### REQUIREMENT:
In the material from the line with "At what coordinates should I click to accomplish: Toggle" to the line with "Action: 264,289", substitute "Directive" for "Instruction" and write out those lines again, leaving everything else unchanged.

[Stored entries]
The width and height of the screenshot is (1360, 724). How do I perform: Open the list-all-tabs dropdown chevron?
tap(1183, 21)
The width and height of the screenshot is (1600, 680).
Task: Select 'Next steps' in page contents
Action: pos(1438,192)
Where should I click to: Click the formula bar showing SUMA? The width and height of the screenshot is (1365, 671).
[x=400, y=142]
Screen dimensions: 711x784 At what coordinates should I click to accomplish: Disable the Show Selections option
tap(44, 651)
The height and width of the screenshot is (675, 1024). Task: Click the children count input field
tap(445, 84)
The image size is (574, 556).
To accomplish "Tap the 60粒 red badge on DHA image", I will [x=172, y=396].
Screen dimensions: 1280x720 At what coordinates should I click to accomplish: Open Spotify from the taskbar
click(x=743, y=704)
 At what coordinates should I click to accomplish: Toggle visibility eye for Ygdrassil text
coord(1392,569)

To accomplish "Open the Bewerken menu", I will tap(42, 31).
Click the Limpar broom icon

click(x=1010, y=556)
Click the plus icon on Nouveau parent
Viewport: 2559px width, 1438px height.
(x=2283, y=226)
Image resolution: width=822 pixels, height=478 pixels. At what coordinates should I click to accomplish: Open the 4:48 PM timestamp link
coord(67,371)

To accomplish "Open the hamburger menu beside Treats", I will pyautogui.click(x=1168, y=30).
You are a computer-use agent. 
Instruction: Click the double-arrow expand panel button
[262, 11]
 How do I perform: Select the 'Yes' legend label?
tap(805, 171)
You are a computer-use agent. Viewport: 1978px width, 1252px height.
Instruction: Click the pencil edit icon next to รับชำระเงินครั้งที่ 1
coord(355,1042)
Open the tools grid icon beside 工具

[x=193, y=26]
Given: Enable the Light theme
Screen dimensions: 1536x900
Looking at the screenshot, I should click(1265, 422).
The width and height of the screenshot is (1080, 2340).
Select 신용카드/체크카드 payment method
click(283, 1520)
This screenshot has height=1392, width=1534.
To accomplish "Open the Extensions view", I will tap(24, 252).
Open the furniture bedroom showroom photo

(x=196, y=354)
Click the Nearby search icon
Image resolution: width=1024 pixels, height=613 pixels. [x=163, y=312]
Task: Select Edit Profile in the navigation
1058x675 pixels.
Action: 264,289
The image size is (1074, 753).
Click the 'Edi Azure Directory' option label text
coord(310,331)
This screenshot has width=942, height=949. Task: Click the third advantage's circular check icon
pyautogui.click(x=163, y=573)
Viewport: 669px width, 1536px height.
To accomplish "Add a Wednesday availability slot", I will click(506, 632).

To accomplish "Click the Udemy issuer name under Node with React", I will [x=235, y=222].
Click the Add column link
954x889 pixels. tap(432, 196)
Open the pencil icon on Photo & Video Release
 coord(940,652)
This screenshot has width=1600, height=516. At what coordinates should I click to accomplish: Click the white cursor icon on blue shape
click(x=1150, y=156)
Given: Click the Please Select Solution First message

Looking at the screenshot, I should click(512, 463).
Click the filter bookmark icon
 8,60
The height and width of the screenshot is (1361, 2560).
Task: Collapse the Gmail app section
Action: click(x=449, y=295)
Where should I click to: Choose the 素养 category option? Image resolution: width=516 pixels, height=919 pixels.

### RESULT:
 At what coordinates should I click to accomplish: Toggle visibility eye for Ygdrassil text
coord(1392,569)

To accomplish "Open the Bewerken menu", I will tap(42, 31).
Click the Limpar broom icon

click(x=1010, y=556)
Click the plus icon on Nouveau parent
Viewport: 2559px width, 1438px height.
(x=2283, y=226)
Image resolution: width=822 pixels, height=478 pixels. At what coordinates should I click to accomplish: Open the 4:48 PM timestamp link
coord(67,371)

To accomplish "Open the hamburger menu beside Treats", I will pyautogui.click(x=1168, y=30).
You are a computer-use agent. 
Directive: Click the double-arrow expand panel button
[262, 11]
 How do I perform: Select the 'Yes' legend label?
tap(805, 171)
You are a computer-use agent. Viewport: 1978px width, 1252px height.
Directive: Click the pencil edit icon next to รับชำระเงินครั้งที่ 1
coord(355,1042)
Open the tools grid icon beside 工具

[x=193, y=26]
Given: Enable the Light theme
Screen dimensions: 1536x900
Looking at the screenshot, I should click(1265, 422).
The width and height of the screenshot is (1080, 2340).
Select 신용카드/체크카드 payment method
click(283, 1520)
This screenshot has height=1392, width=1534.
To accomplish "Open the Extensions view", I will tap(24, 252).
Open the furniture bedroom showroom photo

(x=196, y=354)
Click the Nearby search icon
Image resolution: width=1024 pixels, height=613 pixels. [x=163, y=312]
Task: Select Edit Profile in the navigation
1058x675 pixels.
Action: 264,289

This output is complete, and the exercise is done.